# TÂCHE À RÉALISER:
Imprimez à l'identique le passage de l'extrait ci-dessous sur le surendettement des entreprises, depuis « Hexavest pointe du » jusqu'à « problème macrofinancier majeur. » inclus.

Selon les prévisions de la firme, une longue récession est à prévoir en raison « d’une cascade de défauts de paiement, de faillites d’entreprises et de mises à pied permanentes ». Les analystes jugent « inquiétante » la proportion de sociétés cotées BBB, soit un seul échelon au-dessus des obligations de pacotille (junk bonds). Les risques de contagion dans les marchés financiers advenant une vague de décotes sont donc à craindre.

Hexavest pointe du doigt les politiques d’assouplissement monétaire des banques centrales au cours des dernières années, qui ont contribué à faire augmenter le taux d’endettement. Si en 2008, c’est surtout le surendettement des ménages américains qui faisaient craindre le pire, c’est aujourd’hui le surendettement des entreprises qui pose un problème macrofinancier majeur.

« C’est donc dans un contexte de grande vulnérabilité financière que la crise de la COVID-19 a frappé », résume la firme.

D’autant plus que les mesures musclées prises par les gouvernements pour amortir le choc économique de la crise pourraient mener à un risque accru de crise des finances publiques. « Il est difficile d’envisager un scénario dans lequel l’état des finances publiques ne limitera pas la marge d’intervention lors d’un prochain choc ou ne freinera pas la croissance économique sur plusieurs années, puisque les gouvernements devront hausser les impôts et réduire leurs dépenses », peut-on lire.

Enfin, une autopsie s’imposera une fois la crise contenue. Les États pourraient être moins réceptives à l’idée de laisser les entreprises s’endetter au point de devenir un risque systémique. Les rachats d’actions pourraient quant à eux être plus limités, alors que des questions seront soulevées quant aux dividendes versés par les firmes qui auront été sauvées par les banques centrales.

# MATÉRIEL FOURNI:

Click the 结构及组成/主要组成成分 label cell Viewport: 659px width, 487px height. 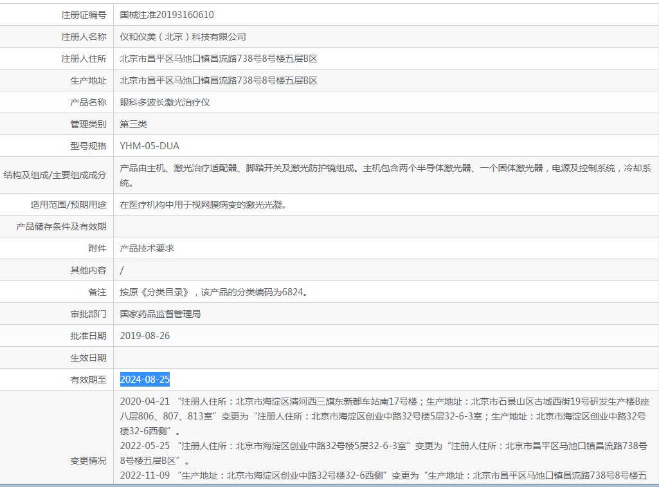click(x=55, y=174)
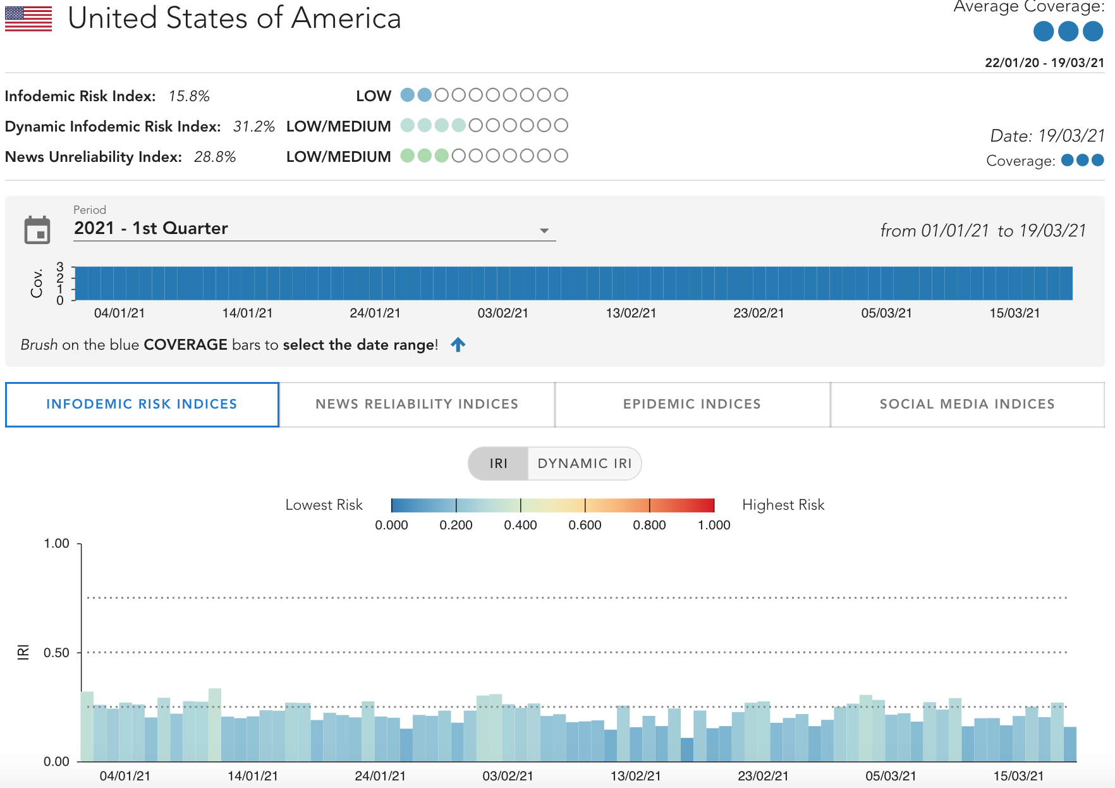Click the United States flag icon

click(28, 19)
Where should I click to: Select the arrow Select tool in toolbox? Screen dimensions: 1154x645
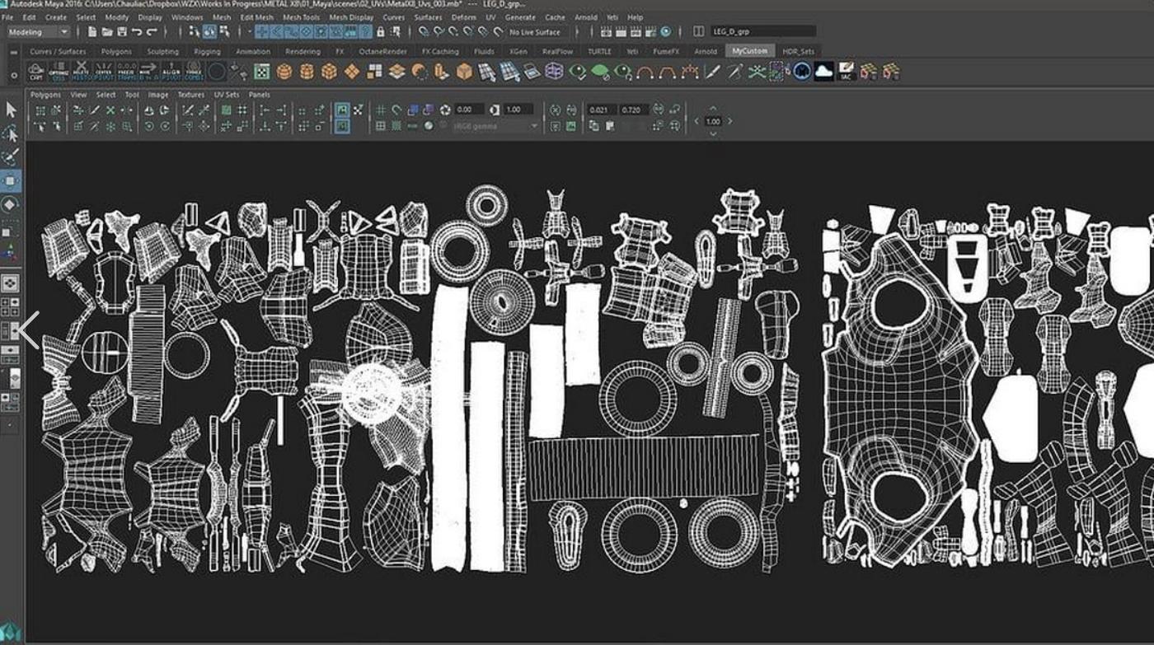tap(12, 110)
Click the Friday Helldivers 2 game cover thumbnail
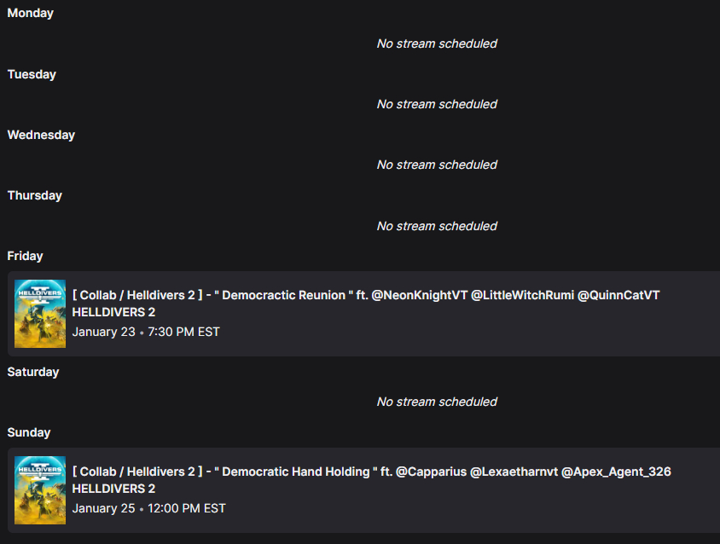The width and height of the screenshot is (720, 544). click(x=40, y=313)
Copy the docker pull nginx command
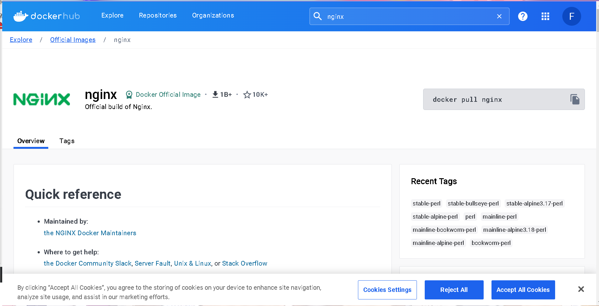 click(x=575, y=99)
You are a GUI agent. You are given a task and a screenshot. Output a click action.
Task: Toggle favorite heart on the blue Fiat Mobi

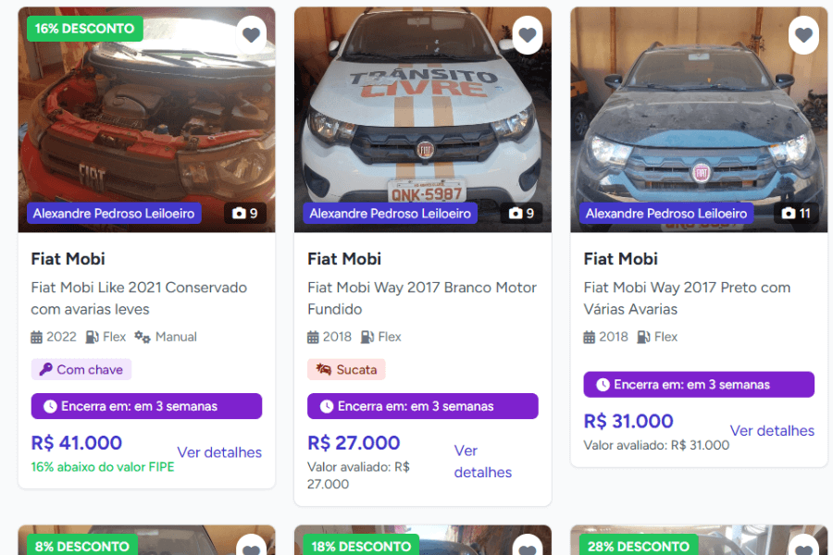point(803,34)
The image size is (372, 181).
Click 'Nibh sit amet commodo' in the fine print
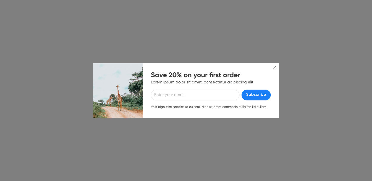click(x=220, y=107)
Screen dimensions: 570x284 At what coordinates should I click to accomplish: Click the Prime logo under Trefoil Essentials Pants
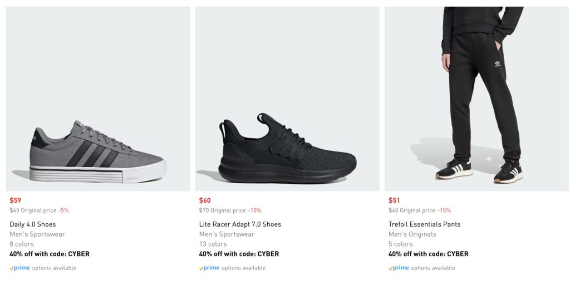pyautogui.click(x=399, y=268)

# SOLUTION DU PROBLÈME:
Hexavest pointe du doigt les politiques d’assouplissement monétaire des banques centrales au cours des dernières années, qui ont contribué à faire augmenter le taux d’endettement. Si en 2008, c’est surtout le surendettement des ménages américains qui faisaient craindre le pire, c’est aujourd’hui le surendettement des entreprises qui pose un problème macrofinancier majeur.